Después del helado, si no había anochecido aún (porque íbamos a la escuela en el turno tarde) pasábamos por la Plaza López a dar unas vueltas en calesita. No creo haber agarrado nunca la sortija porque no soy hábil para esas cosas, pero doy por descontado que mi hermana, de una inteligencia práctica enorme, seguramente se hizo de muchas vueltas gratis en esa plaza.

De ahí nos volvíamos a casa en colectivo. Supongo que en el que hoy lleva el numero 128. Paradas o sentadas, el viaje era siempre una gran aventura. Las tres solas, nosotras con el uniforme y mamá de estreno llegábamos felices, con buenas notas, y habiendo pasado de grado. Volvíamos a casa con la sensación de que sólo nos podían pasar cosas buenas. La Navidad, el año nuevo, mi cumpleaños, los reyes magos. ¿Qué podía fallar? si empezaban larguísimas vacaciones para jugar en la pileta, ir de vez en cuando a Funes con mis primos. Tal vez con viaje a las sierras o a Corrientes, a ver a mis abuelos.

Y en ese vaivén de festejos y alegría en el que me balanceaba, un día se me ocurrió esconderme en la habitación de mis abuelos. Debe haber sido antes de cumplir ocho años. Jugábamos a las escondidas. Vivíamos en la casa de atrás así que sus habitaciones entraban dentro del radio permitido.

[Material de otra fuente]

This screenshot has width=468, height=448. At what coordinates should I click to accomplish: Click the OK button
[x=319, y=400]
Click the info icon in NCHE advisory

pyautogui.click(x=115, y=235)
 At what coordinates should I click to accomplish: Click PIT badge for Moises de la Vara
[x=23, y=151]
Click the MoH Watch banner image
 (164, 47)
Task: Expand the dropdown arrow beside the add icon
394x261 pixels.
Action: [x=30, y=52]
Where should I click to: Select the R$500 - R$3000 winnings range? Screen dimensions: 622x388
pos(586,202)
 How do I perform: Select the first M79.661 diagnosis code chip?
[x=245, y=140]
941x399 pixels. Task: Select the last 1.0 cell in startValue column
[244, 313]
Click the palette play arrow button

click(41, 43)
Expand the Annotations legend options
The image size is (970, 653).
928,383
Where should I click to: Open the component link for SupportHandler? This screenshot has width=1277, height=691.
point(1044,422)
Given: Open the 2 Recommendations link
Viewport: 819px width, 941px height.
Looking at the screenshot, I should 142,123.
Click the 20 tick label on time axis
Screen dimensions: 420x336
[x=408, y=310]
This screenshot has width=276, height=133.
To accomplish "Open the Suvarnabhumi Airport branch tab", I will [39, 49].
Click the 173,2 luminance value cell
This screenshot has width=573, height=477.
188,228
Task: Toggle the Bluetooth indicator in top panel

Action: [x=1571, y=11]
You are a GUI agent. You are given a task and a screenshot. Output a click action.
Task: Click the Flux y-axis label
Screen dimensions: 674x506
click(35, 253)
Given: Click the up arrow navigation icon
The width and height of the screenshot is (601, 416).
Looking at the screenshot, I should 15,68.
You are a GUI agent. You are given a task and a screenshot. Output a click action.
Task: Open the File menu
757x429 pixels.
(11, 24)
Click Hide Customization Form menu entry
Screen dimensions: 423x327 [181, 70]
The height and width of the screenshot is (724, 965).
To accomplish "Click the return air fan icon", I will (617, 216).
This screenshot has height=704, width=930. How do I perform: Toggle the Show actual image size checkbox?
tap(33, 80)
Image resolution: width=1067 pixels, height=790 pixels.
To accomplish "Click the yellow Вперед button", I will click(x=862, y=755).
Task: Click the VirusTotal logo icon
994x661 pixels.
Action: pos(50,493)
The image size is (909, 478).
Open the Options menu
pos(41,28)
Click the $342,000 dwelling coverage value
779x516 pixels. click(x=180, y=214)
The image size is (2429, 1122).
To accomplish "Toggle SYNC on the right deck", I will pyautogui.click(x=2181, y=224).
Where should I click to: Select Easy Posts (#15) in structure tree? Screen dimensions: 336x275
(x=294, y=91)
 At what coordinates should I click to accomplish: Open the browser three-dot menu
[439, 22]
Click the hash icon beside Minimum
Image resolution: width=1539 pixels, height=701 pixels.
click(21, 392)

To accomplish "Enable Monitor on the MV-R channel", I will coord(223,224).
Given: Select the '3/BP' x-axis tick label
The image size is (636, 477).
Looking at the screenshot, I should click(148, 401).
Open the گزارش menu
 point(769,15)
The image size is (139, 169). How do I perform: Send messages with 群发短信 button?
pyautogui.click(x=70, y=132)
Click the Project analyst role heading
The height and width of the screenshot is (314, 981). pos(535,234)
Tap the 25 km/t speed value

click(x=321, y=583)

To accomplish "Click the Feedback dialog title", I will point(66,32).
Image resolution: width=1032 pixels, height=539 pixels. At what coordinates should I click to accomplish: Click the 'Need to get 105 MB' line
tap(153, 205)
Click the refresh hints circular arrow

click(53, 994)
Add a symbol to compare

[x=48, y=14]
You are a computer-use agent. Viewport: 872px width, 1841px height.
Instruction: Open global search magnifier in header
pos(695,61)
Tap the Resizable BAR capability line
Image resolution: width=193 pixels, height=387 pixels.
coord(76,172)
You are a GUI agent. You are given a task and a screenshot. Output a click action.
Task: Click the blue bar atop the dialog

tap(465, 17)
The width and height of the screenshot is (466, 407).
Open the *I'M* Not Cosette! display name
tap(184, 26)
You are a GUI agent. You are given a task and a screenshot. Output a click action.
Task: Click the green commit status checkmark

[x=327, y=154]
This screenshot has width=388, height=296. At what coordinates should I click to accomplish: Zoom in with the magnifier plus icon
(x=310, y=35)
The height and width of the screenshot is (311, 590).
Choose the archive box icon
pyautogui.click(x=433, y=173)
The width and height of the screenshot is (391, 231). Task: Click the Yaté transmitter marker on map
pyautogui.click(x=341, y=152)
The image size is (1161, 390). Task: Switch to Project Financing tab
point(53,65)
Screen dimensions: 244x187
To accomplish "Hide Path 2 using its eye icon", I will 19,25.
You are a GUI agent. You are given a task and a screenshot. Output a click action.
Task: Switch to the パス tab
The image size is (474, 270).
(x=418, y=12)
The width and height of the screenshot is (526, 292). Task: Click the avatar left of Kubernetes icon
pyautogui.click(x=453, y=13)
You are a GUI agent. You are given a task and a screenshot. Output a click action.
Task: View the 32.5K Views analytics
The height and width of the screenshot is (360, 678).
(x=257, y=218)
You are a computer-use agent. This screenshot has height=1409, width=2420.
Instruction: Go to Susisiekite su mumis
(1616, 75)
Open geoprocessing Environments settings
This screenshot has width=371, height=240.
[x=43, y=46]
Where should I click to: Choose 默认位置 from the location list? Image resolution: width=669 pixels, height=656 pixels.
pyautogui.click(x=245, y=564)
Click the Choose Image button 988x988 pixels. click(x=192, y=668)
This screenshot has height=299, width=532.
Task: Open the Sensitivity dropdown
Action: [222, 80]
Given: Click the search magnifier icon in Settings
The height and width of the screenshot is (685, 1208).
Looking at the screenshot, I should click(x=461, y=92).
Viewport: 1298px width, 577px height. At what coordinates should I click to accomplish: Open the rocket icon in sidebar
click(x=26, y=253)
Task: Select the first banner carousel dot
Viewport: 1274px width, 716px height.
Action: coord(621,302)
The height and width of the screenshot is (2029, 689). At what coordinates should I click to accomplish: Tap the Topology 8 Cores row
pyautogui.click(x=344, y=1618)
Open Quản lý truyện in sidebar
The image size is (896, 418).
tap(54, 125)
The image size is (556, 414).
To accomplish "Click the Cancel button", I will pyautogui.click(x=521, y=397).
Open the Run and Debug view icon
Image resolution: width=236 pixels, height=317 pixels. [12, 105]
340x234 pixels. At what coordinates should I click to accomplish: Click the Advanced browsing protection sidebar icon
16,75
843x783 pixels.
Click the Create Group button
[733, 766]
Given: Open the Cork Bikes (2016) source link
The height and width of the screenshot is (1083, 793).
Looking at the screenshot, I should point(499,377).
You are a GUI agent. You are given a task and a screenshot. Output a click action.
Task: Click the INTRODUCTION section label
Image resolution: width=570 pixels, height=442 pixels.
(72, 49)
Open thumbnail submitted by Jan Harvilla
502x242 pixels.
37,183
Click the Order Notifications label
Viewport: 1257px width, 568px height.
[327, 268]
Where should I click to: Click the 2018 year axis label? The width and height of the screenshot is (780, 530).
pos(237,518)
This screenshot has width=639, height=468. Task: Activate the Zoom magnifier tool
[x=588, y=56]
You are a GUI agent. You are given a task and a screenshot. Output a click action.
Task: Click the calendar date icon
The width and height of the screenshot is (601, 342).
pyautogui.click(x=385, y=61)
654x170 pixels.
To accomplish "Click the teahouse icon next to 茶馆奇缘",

La cómoda con tres espejos incluidos, como si fuera un biombo, me pareció un buen lugar, así que entré con la luz apagada y me fui metiendo entre la pared y el mueble. Se comenzó a escuchar un ruido de papeles y bolsas de plástico, un crujido. Toqué y eran unos paquetes. Distintas formas, texturas. Uno sobresalía y al pasar las manos sentí las ruedas de un camión, con acoplado bastante largo atrás. Parecía haber unas paletas de ping pong con sus pelotas; una caja cuadrada con contenido misterioso. Los papeles seguían chillando bajo mi cuerpo casi inmóvil. Tuve que salir porque mi hermana estaba cerca y no quise que se metiera ahí conmigo.

Mantuve una tenue esperanza hasta la nochebuena. Podía ser otra cosa. No todo es lo que parece.

Se hicieron las doce de una navidad que marcó otro tipo de tiempo para mí. Mas indescifrable, tendencioso: comenzó a estirarse y a acortarse según la ocasión. El futuro, lo que venía, ya incluía la perdida; empecé a conocer el miedo.

Primero mi hermana abrió un paquete verde con paletas de ping pong. Después mi hermano desenvolvió un camión con acoplado azul. Cerré los ojos y rodeé la caja cuadrada, forrada con un papel muy suave. Adentro había algo que ya no recuerdo, sólo me queda la sensación de haber querido llorar sola sin que nadie me mire.

Desde que sé que no existe nadie que nos cumpla los deseos imposibles, la navidad perdió casi todo su sentido para mí. Salvo por el perfume de los paraísos, que me sigue llenando de alegría cuando comienzo a sentirlo, más o menos, a principios de diciembre.